### Supplied text
Quantification of L. pneumophila replication in vitro
Legionella pneumophila was cultured on CYE agar and 48 h heavy patches were used to subculture bacteria into supplemented AYE media (see above). All cultures were diluted to an OD600 of 0.5 and were grown in triplicates at 37°C with shaking. HPE-treated cultures were grown in the presence of 1.25 mg/mL HPE and vehicle control cultures were grown in a volume equivalent of vehicle [5% citric acid (w/v), 70% ethanol (v/v)]. At the indicated time points, OD600 was measured and bacteria were plated on CYE agar for colony forming unit (CFU) enumeration.

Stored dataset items
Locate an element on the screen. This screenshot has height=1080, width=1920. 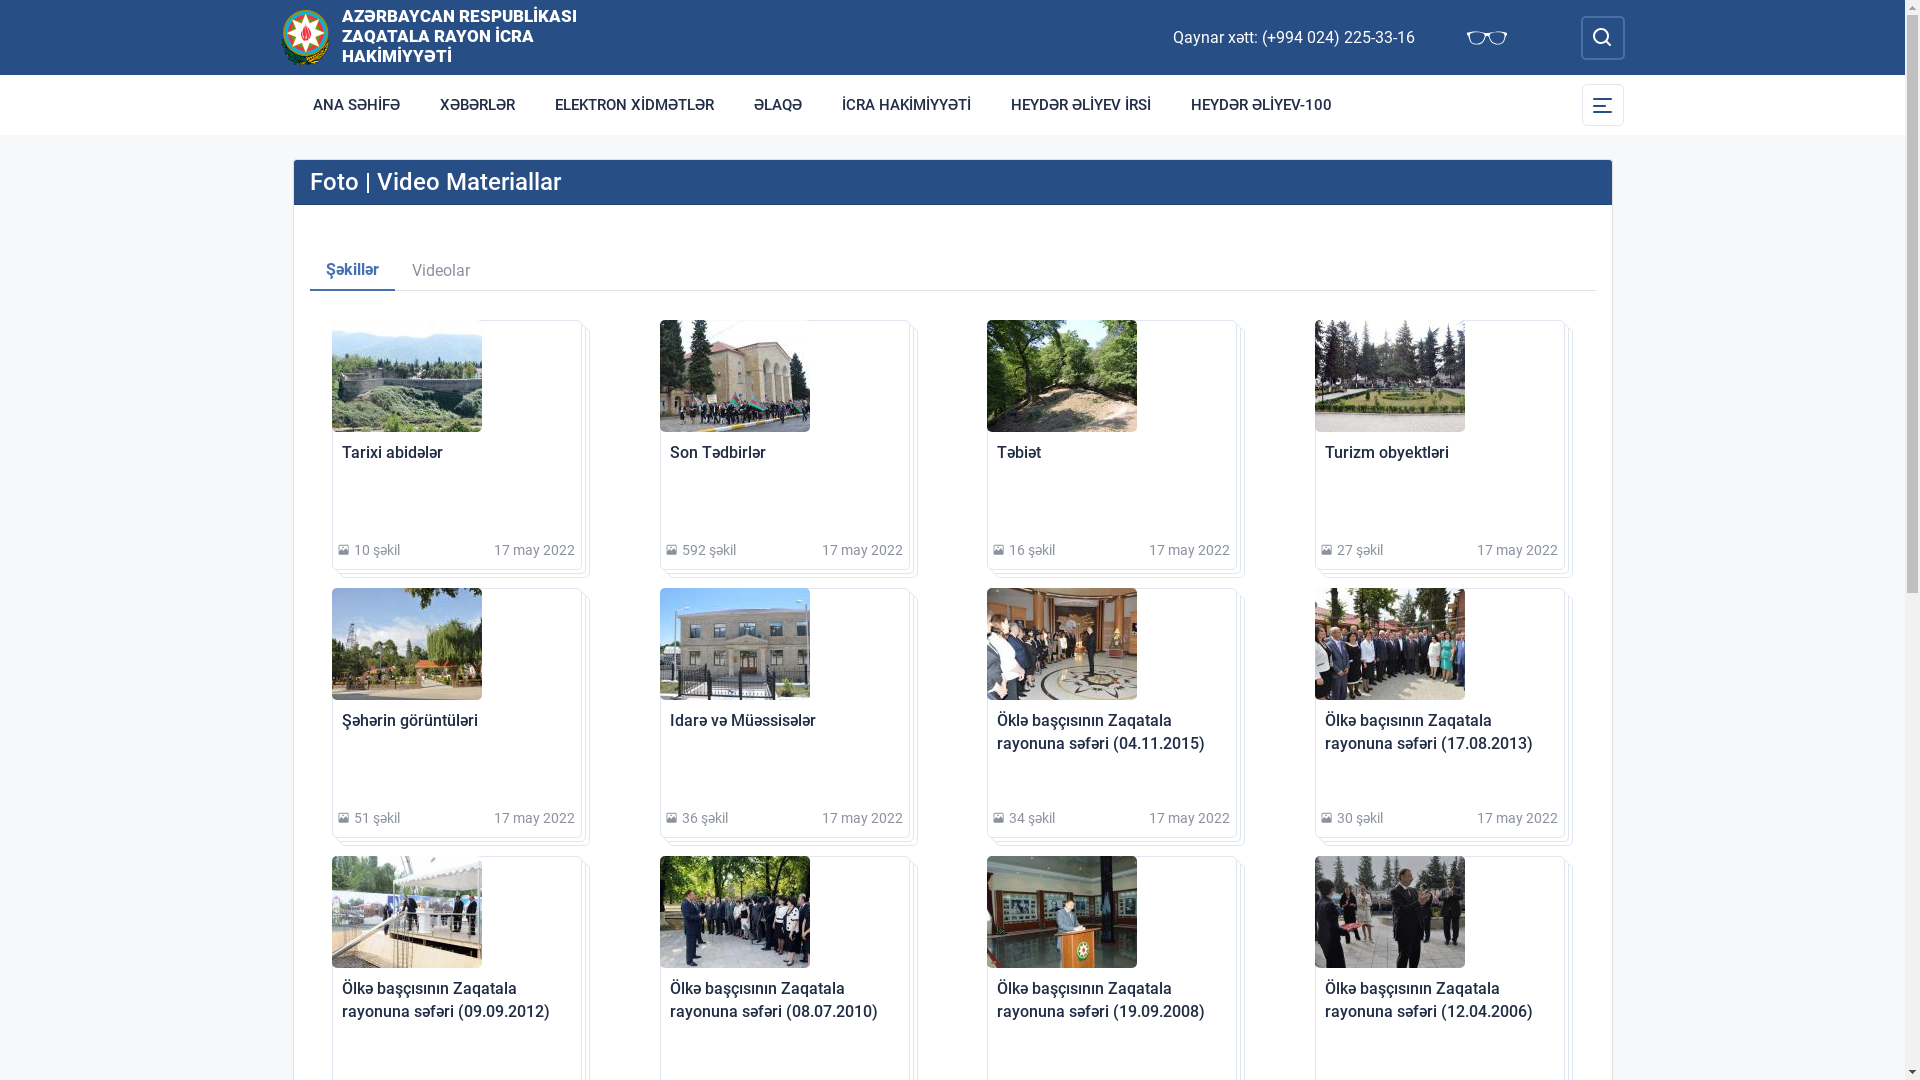
Videolar is located at coordinates (440, 271).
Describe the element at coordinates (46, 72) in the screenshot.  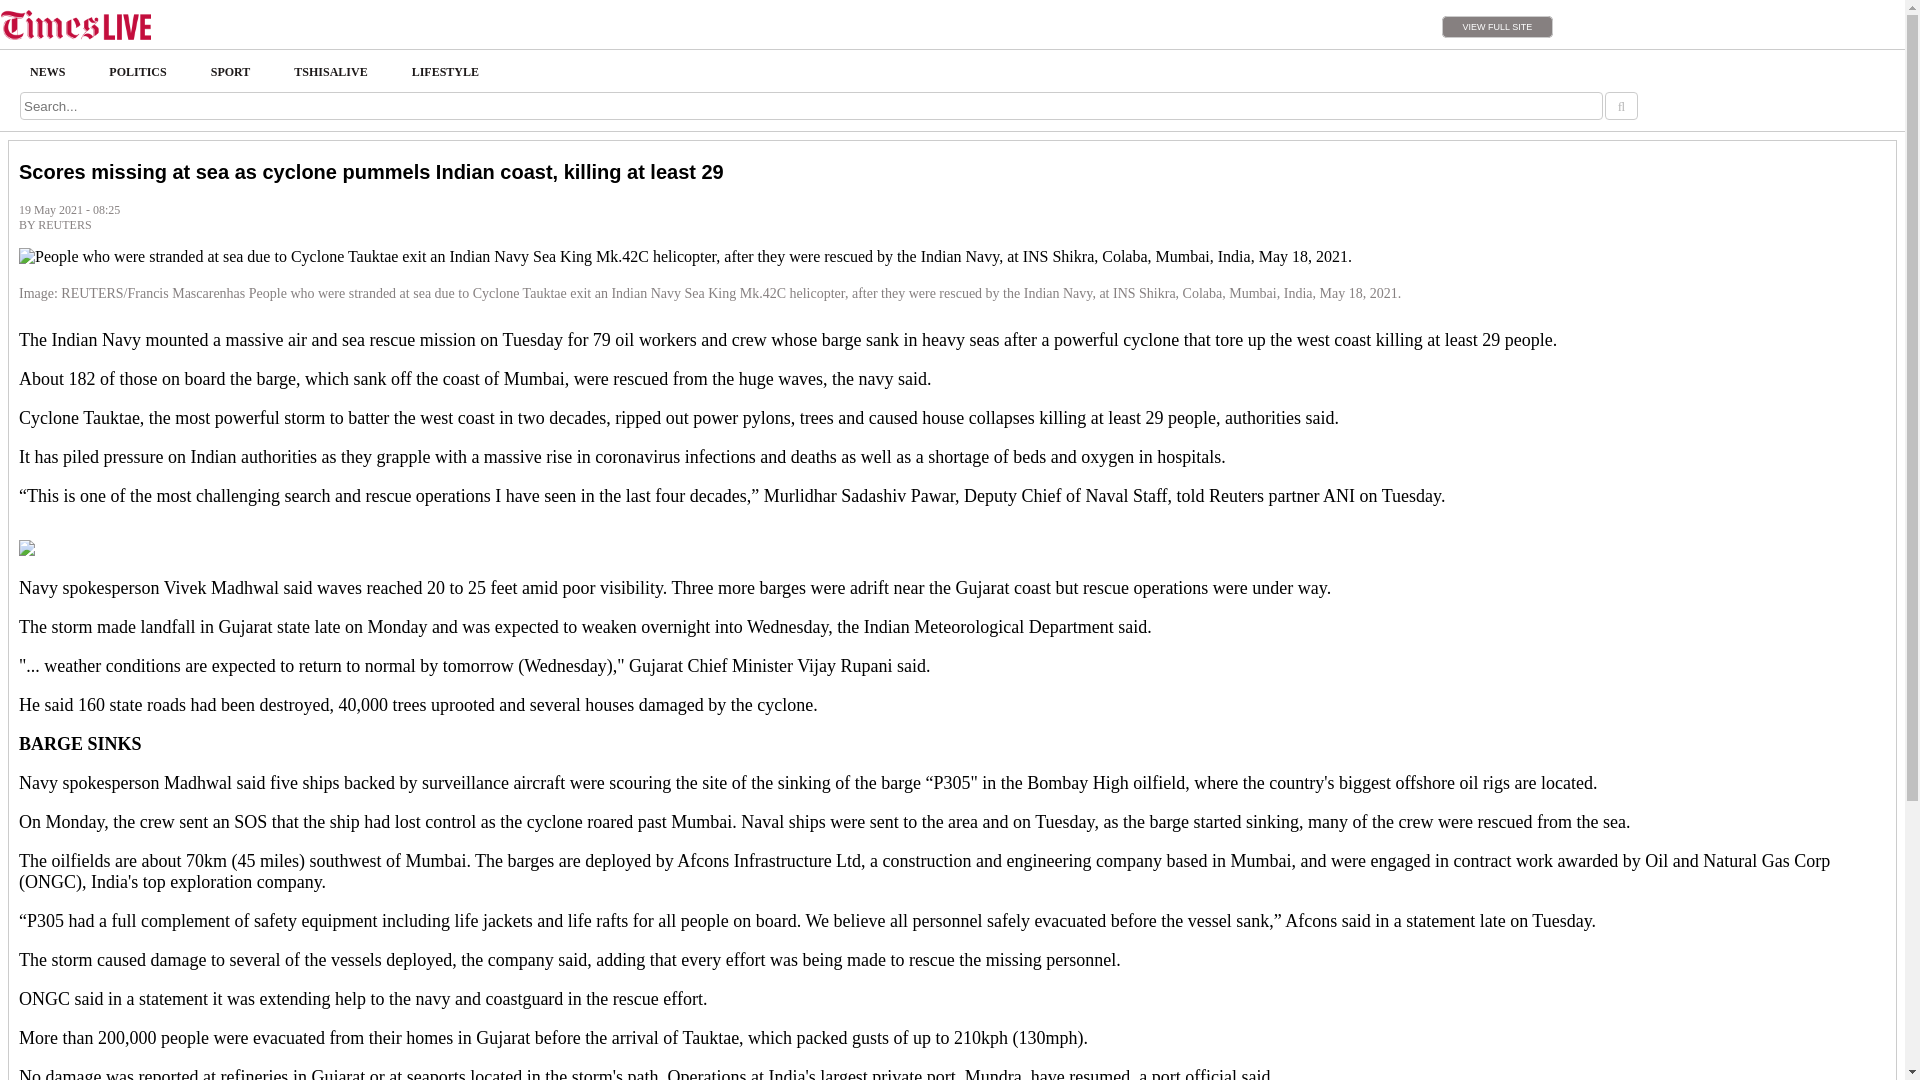
I see `NEWS` at that location.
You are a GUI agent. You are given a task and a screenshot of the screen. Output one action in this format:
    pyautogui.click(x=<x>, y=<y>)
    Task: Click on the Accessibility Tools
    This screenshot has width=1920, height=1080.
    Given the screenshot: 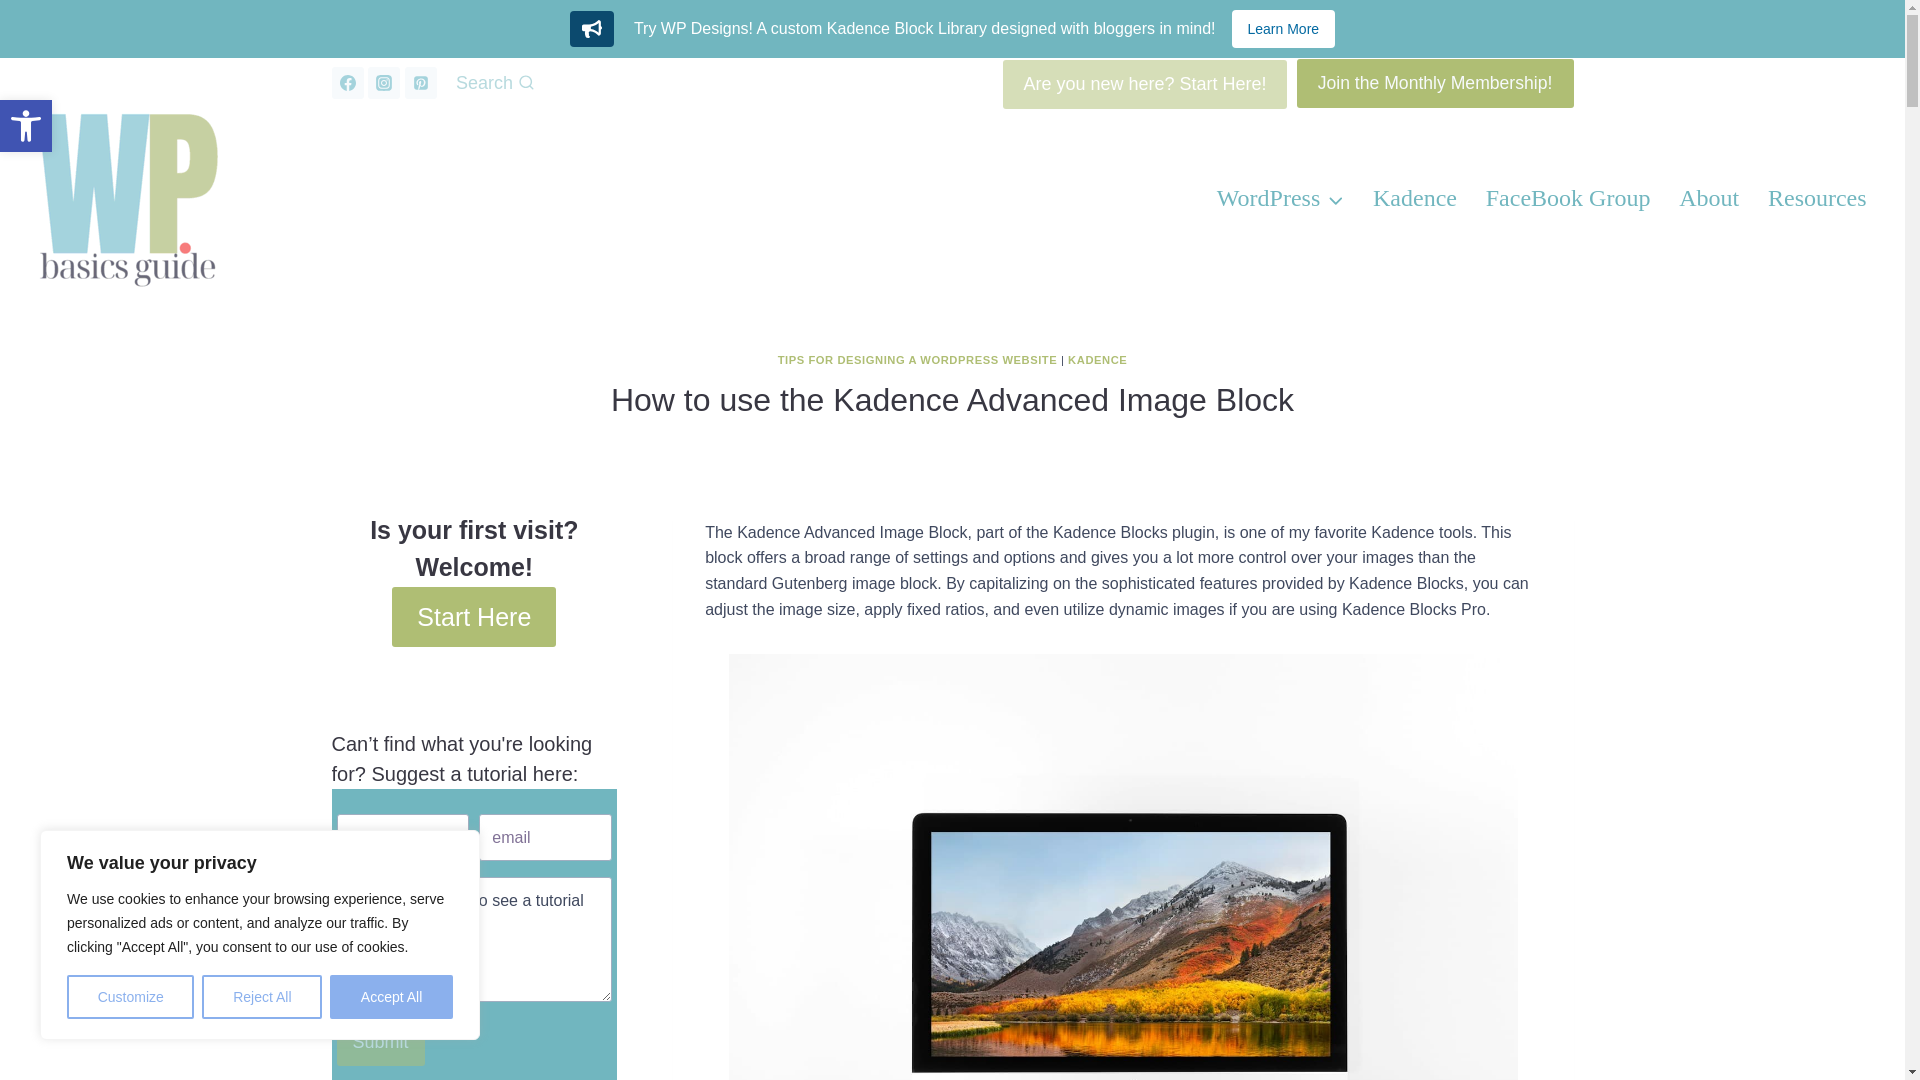 What is the action you would take?
    pyautogui.click(x=26, y=126)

### What you are asked to do
In the supplied text on L. pneumophila replication, at what concentration of HPE were the HPE-treated cultures grown?

### Exercise result
1.25 mg/mL